[[ Supplied material, beginning ]]

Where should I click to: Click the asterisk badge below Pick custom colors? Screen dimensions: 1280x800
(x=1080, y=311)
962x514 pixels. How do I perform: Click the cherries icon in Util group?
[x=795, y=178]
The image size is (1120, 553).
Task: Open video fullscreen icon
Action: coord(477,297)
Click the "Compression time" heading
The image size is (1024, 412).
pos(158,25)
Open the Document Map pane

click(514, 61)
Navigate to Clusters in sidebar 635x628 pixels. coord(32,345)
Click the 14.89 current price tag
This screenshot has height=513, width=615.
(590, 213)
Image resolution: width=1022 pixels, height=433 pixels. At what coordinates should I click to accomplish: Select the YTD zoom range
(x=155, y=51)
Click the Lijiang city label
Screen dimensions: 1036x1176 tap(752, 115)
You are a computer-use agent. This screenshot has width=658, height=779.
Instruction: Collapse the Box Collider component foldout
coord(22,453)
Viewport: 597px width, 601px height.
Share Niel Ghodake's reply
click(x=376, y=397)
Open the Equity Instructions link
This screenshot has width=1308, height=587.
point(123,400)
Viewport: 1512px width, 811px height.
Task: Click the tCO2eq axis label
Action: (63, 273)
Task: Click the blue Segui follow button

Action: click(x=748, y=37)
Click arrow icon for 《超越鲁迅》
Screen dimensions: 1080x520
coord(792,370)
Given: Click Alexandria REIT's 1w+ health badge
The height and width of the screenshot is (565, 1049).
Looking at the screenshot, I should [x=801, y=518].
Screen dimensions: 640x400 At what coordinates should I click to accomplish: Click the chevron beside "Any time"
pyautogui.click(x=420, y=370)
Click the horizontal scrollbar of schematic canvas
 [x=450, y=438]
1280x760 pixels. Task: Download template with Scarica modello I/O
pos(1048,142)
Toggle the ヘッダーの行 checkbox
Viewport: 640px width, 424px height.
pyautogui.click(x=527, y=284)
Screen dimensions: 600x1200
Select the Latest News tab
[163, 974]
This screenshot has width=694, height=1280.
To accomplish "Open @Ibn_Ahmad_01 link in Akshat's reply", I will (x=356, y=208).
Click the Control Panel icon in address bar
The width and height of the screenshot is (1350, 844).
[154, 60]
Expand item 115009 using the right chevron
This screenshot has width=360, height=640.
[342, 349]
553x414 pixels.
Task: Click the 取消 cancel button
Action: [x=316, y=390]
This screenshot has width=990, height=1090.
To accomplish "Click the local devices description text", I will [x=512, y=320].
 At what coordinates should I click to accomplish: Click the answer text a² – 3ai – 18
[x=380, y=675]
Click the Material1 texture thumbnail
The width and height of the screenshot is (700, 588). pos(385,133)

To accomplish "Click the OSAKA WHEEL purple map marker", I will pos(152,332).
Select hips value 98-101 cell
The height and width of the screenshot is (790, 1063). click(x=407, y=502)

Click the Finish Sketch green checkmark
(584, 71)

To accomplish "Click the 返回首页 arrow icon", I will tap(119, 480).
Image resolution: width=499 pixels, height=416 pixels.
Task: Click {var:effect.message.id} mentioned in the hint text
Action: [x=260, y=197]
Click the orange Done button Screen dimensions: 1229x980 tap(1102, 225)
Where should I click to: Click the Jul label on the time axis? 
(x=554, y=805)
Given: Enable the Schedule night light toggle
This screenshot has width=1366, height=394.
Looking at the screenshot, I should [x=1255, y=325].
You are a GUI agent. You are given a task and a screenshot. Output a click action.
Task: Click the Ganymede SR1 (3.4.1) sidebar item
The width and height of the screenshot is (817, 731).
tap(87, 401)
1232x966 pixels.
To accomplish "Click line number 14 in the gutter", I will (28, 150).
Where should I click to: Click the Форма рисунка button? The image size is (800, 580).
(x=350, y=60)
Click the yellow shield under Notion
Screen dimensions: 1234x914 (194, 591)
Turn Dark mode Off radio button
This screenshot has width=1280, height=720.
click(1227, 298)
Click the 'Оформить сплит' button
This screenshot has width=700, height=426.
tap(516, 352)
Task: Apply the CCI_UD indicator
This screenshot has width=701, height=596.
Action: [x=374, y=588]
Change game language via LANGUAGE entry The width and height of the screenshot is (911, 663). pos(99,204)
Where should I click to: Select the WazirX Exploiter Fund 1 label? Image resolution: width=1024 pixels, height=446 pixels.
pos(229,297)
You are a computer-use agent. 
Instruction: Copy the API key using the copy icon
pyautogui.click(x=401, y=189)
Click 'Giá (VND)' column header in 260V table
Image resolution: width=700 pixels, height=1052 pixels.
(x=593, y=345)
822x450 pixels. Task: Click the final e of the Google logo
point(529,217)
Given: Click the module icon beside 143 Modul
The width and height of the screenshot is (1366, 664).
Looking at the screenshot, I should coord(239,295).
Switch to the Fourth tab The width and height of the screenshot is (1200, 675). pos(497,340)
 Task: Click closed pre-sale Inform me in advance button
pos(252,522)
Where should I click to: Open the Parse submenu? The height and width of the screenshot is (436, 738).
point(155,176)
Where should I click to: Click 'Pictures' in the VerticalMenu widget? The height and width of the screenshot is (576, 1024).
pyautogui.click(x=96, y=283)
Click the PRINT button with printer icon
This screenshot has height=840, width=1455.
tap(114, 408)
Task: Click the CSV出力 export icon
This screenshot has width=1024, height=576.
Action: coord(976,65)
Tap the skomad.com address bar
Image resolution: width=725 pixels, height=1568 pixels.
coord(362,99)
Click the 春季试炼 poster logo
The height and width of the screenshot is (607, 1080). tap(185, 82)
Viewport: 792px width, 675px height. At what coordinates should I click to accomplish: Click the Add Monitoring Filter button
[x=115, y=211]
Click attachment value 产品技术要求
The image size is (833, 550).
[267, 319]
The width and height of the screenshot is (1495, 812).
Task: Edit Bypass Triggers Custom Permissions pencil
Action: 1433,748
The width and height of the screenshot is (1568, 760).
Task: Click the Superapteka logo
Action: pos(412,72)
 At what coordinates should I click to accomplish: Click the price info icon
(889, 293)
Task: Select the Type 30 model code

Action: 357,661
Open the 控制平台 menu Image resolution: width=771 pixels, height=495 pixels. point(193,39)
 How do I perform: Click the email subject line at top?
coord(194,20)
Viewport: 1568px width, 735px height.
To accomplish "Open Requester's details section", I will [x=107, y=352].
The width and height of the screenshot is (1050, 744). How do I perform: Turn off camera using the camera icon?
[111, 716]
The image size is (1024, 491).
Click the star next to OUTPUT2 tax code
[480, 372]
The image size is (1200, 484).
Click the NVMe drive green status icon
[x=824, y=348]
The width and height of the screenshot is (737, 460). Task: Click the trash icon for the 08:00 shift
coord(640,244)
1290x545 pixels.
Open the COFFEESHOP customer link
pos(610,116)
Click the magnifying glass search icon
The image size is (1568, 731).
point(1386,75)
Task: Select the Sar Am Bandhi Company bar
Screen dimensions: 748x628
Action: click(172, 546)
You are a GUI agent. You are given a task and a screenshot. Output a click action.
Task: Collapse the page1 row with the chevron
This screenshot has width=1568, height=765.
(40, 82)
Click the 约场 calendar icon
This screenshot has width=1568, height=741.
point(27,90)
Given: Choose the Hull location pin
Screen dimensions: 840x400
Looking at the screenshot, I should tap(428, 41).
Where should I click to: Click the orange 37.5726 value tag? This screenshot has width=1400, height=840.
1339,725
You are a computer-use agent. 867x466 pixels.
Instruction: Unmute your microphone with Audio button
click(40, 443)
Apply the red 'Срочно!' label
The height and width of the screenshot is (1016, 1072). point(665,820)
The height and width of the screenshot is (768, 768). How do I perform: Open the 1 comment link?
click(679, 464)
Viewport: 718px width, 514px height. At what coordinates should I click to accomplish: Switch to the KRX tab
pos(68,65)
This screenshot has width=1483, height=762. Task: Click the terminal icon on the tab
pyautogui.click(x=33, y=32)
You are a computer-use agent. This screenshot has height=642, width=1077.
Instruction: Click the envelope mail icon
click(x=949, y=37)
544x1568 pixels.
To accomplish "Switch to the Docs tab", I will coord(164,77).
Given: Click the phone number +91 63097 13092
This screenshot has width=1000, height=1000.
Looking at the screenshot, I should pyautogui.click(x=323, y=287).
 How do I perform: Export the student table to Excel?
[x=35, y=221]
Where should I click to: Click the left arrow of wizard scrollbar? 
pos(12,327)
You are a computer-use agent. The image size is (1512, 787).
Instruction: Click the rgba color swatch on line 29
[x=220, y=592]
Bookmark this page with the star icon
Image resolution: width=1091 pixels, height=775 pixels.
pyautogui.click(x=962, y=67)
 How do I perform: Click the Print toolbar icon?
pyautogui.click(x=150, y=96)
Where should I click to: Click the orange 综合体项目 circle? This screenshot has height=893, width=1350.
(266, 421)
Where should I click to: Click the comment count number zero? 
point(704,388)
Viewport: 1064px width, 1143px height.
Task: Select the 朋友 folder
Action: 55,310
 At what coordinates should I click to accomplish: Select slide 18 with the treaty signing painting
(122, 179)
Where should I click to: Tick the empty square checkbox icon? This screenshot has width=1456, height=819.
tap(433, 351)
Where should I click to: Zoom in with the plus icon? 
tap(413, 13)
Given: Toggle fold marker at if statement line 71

[[ Supplied material, end ]]

Task to carry out
Using the listing above, say how many of its lines contain "marker", and give no other words.

Answer box
2